TASK REQUIREMENTS =
(1) In the passage on mesmerism and hypnotism, to what level does the hypnotic lower himself?
(2) Please edit the records below by changing "tab list" to "menu" and keep everything else the same. Omit the pictures from your answer.

PAGE TEXT =
# # # #
Again . . . . "In hypnotism instinct, i.e., the animal, reaches its greatest development; so much so,
indeed, that the aphorism 'extremes meet' can never receive a better application than to
magnetism and hypnotism." How true these words, also, as to the difference between the
mesmerized and the hypnotized subjects. "In one, his ideal nature, his moral self -- the reflection
of his divine nature -- are carried to their extreme limits, and the subject becomes almost a
celestial being (un ange). In the other, it is his instincts which develop in a most surprising
fashion. The hypnotic lowers himself to the level of the animal. From a physiological standpoint,
magnetism (Mesmerism) is comforting and curative, and hypnotism, which is but the result of an
unbalanced state, is -- most dangerous."
# # # #
RECORD EXCERPTS =
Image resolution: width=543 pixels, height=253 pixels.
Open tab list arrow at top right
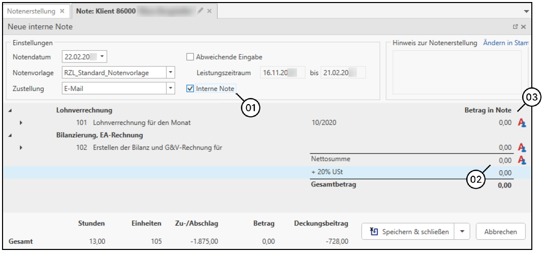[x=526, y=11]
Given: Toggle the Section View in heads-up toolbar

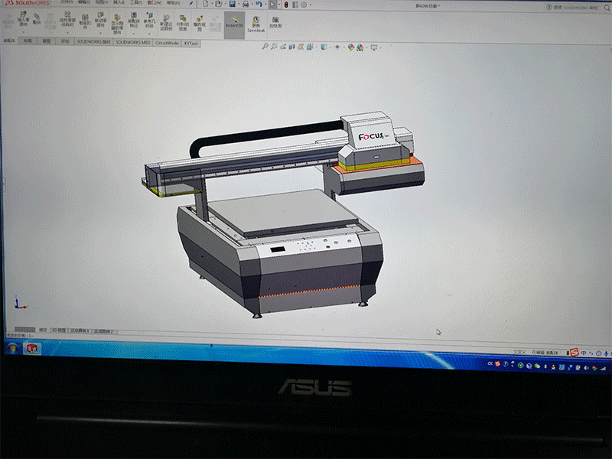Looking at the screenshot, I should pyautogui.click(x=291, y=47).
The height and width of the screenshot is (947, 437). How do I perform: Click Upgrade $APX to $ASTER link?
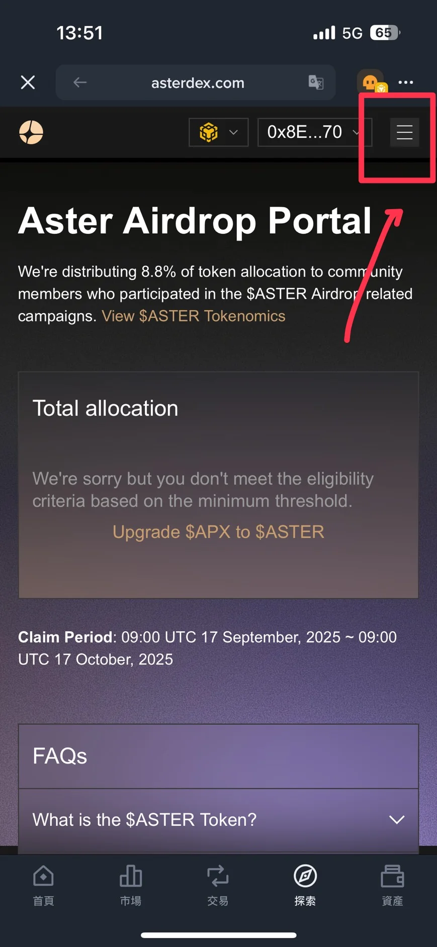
# # # #
SOLVED PROBLEMS =
(1) To the level of the animal.

(2)
Image resolution: width=543 pixels, height=253 pixels.
Open menu arrow at top right
[x=526, y=11]
Given: Toggle the Section View in heads-up toolbar

Looking at the screenshot, I should pyautogui.click(x=291, y=47).
The height and width of the screenshot is (947, 437). How do I perform: Click Upgrade $APX to $ASTER link?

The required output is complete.